#### Enunciado 1
Enumere os alimentos que, conforme o excerto, não podem ser impregnados com boas energias quando já não se avista o fundo da pia.
#### Enunciado 2
Verifique se cada uma das afirmações seguintes está de acordo com o excerto, respondendo sim ou não e transcrevendo literalmente as palavras do texto que decidem a questão. (a) O excerto sustenta que cozinhar jamais pode ser prazeroso; (b) o excerto declara que são muitos os dias sem poesia alguma no ato de cozinhar; (c) o excerto informa que a ajudante ligou avisando que chegaria mais cedo.

A verdade sobre comer, rezar e amar

arte: Paul Downey
arte: Paul Downey

Há no mundo um exército dedicado a nos convencer de que cozinhar é uma experiência próxima ao nirvana, o maior ato de amor, a epifania máxima.

Cozinhar pode ser literalmente delicioso, quando rotina, obrigação e horário não estão na parada.

No combate ao mimimi culinário, minha colher de pau e eu estamos aqui para lhes dizer, ó chefs afetivos, que o negócio não é bem assim.

A magia de poder preparar no fogão o alimento da ou das pessoas amadas, embora real, não se aplica a quem precisa fazê-lo todo santo dia, sob a vigilância implacável do relógio e da agenda.

Fora isso, é, de fato, estimulante preparar aquele peixe com molho de não-sei-o-quê guarnecido com lascas de não-sei-que-lá junto com os amigos. Fora isso, faz sentido sovar longamente a massa do pão integral e esperar, como numa gestação, que ela cresça, forte e bela. Fora isso, dá vontade de fotografar o cuscuz lindão e postar no Instagram. Fora isso, pinta alegria ao ver como o bolo de cenoura ficou fofinho e as crianças vibram ao saber que vai ter cobertura de chocolate também.

Há dias – não  poucos – em que cozinhar resume-se a um ato mecânico, necessário para cumprir o protocolo diário (em especial de quem tem filhos pequenos) e atender a uma necessidade fisiológica, sua ou de outrem. Uma pitada de carinho, às vezes nem isso, porque a cabeça está em outras paragens, e pronto. Todos alimentados? É o que importa. Vamos, estamos atrasados.

Há dias – muitos – em que não há poesia alguma no ato de cozinhar. Como naqueles onde eu preciso correr para preparar e servir o almoço a tempo de as crianças não se atrasarem para a aula. Não há ternura possível na produção da torta de legumes quando o relógio, cinicamente, parece andar no fast-forward. Não posso impregnar o suflê, o arroz, o feijão e a salada com boas energias se não avisto mais o fundo da pia, a ajudante ligou dizendo que não vem e a reunião é às duas.

E mais: haja amor e criatividade para compor cardápios diários balanceados com proteínas, leguminosas, carboidratos, hortaliças e tudo que a pirâmide alimentar exige. Quisera ser faraó e viver embalsamada para não ter mais que decidir o que vamos comer. Peço perdão pelas fadas que sepultei, recorrendo ao velho Miojo. Não resta dúvida de que serei exemplarmente condenada pelo fadicídio, quando estiver diante de Deus prestando contas.

Nessas horas, penso que sou uma espécie de alien que pariu. Passo a me autoclassificar como mãe desnaturada, relapsa, sem coração. Mas há algo bastante errado quando o significado de férias é não precisar fazer varejão. Se minha relação com os brócoles, as cenouras e os tomates anda desgatada, lanço mão do self-service. Nem toda cozinha industrial será castigada.

#### Listagem

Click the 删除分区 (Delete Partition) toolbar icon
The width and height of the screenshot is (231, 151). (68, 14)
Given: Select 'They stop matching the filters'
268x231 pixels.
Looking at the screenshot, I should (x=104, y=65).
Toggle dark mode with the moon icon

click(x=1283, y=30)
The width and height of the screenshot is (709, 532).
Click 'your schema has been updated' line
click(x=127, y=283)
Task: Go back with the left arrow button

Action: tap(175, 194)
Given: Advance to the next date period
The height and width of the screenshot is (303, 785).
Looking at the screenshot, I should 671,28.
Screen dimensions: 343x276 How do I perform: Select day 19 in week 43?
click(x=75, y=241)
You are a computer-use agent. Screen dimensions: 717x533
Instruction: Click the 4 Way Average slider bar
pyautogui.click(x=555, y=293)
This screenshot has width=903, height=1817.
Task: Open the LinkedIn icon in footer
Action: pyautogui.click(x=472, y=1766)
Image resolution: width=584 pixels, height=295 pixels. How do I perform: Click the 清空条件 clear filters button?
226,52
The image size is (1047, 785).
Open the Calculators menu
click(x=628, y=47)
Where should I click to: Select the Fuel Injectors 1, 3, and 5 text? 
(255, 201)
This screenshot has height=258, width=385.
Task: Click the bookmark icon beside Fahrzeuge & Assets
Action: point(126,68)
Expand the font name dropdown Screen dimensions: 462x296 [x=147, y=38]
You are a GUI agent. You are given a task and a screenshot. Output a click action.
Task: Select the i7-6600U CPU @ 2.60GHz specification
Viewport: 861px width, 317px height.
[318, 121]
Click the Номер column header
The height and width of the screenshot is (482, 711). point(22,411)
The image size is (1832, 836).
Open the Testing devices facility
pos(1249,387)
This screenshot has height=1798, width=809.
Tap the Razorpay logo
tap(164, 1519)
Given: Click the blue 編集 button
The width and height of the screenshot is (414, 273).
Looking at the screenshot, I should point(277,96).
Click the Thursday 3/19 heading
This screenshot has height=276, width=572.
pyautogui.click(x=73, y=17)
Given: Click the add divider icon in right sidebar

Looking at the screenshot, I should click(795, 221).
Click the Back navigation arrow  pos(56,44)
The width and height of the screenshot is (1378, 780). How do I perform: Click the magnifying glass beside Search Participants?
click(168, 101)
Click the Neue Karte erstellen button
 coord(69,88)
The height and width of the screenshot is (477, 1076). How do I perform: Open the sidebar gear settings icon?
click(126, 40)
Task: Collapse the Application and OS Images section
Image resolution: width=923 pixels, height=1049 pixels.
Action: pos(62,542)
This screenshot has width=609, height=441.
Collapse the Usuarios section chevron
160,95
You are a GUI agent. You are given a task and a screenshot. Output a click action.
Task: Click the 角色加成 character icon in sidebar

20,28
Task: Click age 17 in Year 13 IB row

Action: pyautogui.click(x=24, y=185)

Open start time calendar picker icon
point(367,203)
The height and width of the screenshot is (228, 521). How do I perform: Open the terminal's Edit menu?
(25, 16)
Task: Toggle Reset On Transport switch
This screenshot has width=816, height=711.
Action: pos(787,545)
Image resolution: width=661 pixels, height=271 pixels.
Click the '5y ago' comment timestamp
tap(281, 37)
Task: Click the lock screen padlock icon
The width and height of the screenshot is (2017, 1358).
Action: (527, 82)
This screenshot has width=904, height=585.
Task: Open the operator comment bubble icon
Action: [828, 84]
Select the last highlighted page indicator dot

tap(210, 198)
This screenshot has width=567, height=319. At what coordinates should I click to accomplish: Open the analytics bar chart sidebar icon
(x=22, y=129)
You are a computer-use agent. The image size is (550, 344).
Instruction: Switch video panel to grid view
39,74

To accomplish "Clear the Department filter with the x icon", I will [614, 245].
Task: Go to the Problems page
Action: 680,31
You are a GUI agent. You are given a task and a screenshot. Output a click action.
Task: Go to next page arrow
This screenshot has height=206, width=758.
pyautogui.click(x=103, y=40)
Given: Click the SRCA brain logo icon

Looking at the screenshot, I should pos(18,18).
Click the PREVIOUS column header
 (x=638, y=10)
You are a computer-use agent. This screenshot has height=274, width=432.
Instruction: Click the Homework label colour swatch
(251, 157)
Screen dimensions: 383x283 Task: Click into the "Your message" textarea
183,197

#### Resolução redigida 1
O suflê, o arroz, o feijão e a salada.

#### Resolução redigida 2
(a) Não: "Cozinhar pode ser literalmente delicioso, quando rotina, obrigação e horário não estão na parada."
(b) Sim: "Há dias – muitos – em que não há poesia alguma no ato de cozinhar."
(c) Não: "a ajudante ligou dizendo que não vem".